REQUIRED ACTIONS:
- 1) In the passage on firefighters, how would you translate "He says it helps to know they can rely on each other for support." into Spanish?
- 2) Which places are named in the passage on firefighters?
- 3) Copy word for word everything in the passage on firefighters from "Sommer and his" down to "touching, says Manley.".

SELECTED TEXT:
+ + + +
"We've always had good camaraderie," says Manley, who was at Ground Zero when the towers collapsed. "But it became reinforced even more since 9/11. Everybody's gotten closer now. We do everything together."
Although a year has passed since that dark day in American history, the memories are still fresh for the brave men and women who rushed to lower Manhattan on the morning of September 11. Many, like Marc Sommer, say the loss of so many comrades has left them feeling empty. He says it helps to know they can rely on each other for support.
"We try to be there for each other, for guys who you feel need an ear to get things off their chest," says the 54-year-old firefighter with Engine Company 5 in New York City.
Sommer and his fellow firefighters have also sought comfort in the countless letters that poured in — and still pour in — to firehouses across the city. The cards from kids have been especially touching, says Manley.
"The letters we've received from school children, from first grade all the way up, have been phenomenal," says Manley. "They were really uplifting."
+ + + +
Collected data entries:
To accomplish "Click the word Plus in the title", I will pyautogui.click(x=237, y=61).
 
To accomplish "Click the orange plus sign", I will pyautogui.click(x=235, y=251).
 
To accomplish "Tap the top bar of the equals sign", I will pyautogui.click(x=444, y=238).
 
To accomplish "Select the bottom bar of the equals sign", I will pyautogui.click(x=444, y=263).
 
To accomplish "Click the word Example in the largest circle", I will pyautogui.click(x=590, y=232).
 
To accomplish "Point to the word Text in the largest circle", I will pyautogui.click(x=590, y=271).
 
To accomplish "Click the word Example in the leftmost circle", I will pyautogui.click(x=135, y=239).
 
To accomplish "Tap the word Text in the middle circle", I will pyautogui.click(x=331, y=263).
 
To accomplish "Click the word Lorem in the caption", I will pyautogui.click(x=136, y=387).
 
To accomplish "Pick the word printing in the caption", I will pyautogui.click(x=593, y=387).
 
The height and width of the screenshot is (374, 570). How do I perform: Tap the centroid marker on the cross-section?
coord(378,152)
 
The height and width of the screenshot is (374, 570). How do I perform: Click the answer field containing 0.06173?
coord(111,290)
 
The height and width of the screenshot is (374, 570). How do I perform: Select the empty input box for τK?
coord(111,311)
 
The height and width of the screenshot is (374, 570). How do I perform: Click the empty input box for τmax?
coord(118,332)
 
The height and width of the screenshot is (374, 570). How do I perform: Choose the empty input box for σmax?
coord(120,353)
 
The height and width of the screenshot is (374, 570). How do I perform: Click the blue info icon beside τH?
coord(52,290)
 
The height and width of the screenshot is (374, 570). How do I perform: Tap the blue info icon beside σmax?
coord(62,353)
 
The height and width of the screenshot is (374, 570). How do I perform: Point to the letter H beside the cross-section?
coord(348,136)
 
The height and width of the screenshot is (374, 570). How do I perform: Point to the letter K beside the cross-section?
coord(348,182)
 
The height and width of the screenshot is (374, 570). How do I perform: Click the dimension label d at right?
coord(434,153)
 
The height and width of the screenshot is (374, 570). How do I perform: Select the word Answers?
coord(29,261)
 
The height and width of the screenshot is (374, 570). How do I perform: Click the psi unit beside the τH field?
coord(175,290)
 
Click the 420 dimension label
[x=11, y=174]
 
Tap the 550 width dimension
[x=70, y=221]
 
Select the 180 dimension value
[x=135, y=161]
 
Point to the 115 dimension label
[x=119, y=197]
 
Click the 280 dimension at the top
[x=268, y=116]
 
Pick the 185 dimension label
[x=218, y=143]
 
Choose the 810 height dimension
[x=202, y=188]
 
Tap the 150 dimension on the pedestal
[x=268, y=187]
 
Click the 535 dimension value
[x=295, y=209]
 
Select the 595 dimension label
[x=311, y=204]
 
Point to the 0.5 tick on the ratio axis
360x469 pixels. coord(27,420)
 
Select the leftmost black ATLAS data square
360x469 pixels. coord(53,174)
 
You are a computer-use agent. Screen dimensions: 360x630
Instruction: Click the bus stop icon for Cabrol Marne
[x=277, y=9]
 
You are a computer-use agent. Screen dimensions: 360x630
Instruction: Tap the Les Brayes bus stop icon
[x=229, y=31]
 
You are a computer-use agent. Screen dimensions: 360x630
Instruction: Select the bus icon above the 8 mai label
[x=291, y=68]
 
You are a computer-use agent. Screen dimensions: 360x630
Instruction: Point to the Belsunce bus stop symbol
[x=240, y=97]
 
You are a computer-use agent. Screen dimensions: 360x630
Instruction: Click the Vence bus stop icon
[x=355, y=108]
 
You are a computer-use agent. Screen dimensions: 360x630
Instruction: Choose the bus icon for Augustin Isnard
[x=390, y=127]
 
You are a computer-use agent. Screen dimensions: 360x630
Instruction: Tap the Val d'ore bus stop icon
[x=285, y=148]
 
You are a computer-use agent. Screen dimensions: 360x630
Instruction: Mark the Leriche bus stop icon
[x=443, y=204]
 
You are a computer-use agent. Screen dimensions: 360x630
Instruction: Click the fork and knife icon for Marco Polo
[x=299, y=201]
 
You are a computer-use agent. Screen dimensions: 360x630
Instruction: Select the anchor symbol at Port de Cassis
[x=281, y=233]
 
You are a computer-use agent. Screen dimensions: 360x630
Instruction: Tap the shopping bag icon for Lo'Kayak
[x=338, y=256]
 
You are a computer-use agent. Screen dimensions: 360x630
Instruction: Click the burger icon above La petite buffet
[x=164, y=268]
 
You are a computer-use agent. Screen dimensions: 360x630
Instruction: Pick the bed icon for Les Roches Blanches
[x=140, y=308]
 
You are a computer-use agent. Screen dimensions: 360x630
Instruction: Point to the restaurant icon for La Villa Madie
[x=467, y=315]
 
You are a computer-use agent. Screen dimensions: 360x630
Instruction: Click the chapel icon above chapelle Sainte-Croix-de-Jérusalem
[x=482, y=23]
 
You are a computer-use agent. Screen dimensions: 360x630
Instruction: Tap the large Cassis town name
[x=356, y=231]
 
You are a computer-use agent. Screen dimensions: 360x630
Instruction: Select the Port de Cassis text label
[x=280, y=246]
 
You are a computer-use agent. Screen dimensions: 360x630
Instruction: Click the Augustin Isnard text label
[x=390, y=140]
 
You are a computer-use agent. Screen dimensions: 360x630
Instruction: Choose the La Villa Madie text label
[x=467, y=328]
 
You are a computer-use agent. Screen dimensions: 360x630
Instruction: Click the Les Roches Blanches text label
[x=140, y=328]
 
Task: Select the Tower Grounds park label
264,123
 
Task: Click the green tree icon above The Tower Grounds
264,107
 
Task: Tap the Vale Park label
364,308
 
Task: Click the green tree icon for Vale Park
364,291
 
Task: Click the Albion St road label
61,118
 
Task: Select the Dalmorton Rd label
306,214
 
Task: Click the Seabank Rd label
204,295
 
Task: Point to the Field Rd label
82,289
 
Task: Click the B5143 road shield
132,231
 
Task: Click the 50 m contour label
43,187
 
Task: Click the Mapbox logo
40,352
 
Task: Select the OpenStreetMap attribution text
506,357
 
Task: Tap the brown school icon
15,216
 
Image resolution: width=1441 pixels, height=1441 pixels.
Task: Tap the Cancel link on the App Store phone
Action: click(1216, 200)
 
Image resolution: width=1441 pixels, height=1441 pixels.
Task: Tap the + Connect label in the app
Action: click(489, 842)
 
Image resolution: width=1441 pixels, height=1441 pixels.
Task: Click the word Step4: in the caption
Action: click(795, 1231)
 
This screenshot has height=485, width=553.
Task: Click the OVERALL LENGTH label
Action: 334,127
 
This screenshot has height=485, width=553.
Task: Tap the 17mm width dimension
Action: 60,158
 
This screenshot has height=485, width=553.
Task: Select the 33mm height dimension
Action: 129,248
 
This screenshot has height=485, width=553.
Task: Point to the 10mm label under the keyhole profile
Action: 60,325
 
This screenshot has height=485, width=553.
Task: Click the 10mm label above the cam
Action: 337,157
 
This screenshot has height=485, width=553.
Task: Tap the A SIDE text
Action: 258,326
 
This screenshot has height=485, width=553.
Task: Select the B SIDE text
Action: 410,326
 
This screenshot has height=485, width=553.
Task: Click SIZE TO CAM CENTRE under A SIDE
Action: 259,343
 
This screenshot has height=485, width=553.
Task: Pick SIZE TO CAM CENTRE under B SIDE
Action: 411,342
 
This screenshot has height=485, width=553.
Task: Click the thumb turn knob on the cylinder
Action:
+ + + +
ANSWERS FOR THE TASKS:
- 1) Dice que le ayuda saber que pueden contar unos con otros para recibir apoyo.

- 2) Ground Zero, lower Manhattan, New York City

- 3)
Sommer and his fellow firefighters have also sought comfort in the countless letters that poured in — and still pour in — to firehouses across the city. The cards from kids have been especially touching, says Manley.